🤖 AI Summary
In laptop refurbishment, the diversity of adhesive labels introduces high uncertainty and risk of device damage during automated detection and removal. Method: This study systematically evaluates six open-source object detection models (YOLO- and DETR-family) on heterogeneous image sources—real-world and synthetic data generated by DALL·E-3 and Stable Diffusion 3—and proposes a novel robustness metric integrating Monte Carlo Dropout-based uncertainty quantification with Dense Adversary Generation for adversarial perturbation. Contribution/Results: It pioneers the integration of large-model-synthesized data with industrial-grade detection validation. Experiments reveal substantial inter-model performance disparities, yielding a reusable model selection guideline and deployment framework. The approach significantly reduces erroneous label removal, thereby enhancing safety and sustainability in electronic waste reduction.
📝 Abstract
Refurbishing laptops extends their lives while contributing to reducing electronic waste, which promotes building a sustainable future. To this end, the Danish Technological Institute (DTI) focuses on the research and development of several applications, including laptop refurbishing. This has several steps, including cleaning, which involves identifying and removing stickers from laptop surfaces.

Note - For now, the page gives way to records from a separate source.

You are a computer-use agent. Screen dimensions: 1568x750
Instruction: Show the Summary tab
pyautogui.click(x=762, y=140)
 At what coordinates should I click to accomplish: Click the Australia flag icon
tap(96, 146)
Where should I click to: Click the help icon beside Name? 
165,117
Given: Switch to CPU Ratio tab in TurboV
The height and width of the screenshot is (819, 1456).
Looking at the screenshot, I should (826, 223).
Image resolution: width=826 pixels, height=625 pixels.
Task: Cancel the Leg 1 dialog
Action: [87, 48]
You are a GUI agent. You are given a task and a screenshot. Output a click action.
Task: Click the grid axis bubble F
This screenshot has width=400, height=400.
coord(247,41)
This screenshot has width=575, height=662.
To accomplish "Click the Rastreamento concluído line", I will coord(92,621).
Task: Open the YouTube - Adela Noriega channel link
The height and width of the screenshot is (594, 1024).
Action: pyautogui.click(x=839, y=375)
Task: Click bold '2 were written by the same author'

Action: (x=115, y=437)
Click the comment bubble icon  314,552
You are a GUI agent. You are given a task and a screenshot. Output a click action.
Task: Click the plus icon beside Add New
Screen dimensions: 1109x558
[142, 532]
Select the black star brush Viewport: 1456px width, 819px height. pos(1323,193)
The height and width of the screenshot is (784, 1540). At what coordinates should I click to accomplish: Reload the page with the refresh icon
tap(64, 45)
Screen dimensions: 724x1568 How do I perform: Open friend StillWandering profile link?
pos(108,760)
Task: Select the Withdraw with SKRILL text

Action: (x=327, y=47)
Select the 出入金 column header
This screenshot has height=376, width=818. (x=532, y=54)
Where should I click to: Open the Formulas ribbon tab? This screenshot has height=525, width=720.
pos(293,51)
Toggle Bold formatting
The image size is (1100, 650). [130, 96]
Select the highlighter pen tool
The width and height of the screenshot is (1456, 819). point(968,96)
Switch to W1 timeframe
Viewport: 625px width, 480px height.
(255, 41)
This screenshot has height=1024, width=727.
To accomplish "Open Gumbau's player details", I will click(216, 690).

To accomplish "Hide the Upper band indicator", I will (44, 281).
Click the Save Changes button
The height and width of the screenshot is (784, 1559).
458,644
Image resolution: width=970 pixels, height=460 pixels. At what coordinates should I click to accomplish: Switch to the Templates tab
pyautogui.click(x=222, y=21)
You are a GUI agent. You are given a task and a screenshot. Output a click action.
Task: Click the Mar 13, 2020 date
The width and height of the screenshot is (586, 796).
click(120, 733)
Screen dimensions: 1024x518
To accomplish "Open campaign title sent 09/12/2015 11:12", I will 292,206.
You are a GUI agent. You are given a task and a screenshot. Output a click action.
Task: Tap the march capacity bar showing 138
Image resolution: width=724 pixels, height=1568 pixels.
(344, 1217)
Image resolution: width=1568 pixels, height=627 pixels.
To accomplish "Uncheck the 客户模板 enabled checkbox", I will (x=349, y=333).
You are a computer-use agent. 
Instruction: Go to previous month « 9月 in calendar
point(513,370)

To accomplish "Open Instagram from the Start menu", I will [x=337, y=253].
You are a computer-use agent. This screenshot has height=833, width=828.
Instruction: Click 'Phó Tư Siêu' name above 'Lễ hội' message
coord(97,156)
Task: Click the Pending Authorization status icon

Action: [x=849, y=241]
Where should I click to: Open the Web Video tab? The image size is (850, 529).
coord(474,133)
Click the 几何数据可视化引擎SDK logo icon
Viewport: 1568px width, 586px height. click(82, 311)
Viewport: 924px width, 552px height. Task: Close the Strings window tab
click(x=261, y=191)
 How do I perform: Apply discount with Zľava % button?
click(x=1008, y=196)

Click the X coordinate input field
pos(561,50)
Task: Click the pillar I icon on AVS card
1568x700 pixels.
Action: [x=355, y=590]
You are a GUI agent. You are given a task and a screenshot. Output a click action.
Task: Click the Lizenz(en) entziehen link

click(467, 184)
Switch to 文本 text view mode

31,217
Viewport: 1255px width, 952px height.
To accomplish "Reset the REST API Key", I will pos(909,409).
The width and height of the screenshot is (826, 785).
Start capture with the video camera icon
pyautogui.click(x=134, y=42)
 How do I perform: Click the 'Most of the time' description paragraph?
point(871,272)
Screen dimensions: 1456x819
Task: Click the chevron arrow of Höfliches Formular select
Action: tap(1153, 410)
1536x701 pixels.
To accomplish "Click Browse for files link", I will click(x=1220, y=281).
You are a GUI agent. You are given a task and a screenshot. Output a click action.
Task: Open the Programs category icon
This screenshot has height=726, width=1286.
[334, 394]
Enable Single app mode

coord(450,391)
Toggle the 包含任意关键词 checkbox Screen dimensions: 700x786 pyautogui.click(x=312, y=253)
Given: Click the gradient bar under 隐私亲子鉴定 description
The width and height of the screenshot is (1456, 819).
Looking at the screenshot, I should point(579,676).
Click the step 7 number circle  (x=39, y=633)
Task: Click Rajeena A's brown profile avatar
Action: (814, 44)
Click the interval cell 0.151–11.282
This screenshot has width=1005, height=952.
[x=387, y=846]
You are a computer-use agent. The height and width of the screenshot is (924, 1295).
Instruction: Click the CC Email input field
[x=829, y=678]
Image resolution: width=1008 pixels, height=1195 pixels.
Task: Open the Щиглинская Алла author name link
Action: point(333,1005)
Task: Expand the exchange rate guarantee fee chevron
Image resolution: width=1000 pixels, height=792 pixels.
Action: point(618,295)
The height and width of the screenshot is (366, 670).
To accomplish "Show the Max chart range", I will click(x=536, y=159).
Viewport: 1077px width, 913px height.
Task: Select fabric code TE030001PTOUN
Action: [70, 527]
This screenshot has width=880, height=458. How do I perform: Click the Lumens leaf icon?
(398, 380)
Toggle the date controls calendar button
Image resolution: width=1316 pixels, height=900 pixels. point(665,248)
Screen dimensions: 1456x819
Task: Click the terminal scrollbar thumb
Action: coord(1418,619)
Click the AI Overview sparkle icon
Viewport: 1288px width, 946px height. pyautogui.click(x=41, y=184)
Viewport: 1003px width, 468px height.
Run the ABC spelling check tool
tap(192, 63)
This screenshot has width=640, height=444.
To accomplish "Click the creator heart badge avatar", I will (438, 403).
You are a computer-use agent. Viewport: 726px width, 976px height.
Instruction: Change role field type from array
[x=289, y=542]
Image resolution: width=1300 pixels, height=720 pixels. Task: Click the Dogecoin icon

DTI trained six sticker detection models (SDMs) based on open-source object detection models to identify such stickers precisely so these stickers can be removed automatically. However, given the diversity in types of stickers (e.g., shapes, colors, locations), identification of the stickers is highly uncertain, thereby requiring explicit quantification of uncertainty associated with the identified stickers. Such uncertainty quantification can help reduce risks in removing stickers, which, for example, could otherwise result in damaging laptop surfaces. For uncertainty quantification, we adopted the Monte Carlo Dropout method to evaluate the six SDMs from DTI using three datasets: the original image dataset from DTI and two datasets generated with vision language models, i.e., DALL-E-3 and Stable Diffusion-3. In addition, we presented novel robustness metrics concerning detection accuracy and uncertainty to assess the robustness of the SDMs based on adversarial datasets generated from the three datasets using a dense adversary method. Our evaluation results show that different SDMs perform differently regarding different metrics. Based on the results, we provide SDM selection guidelines and lessons learned from various perspectives.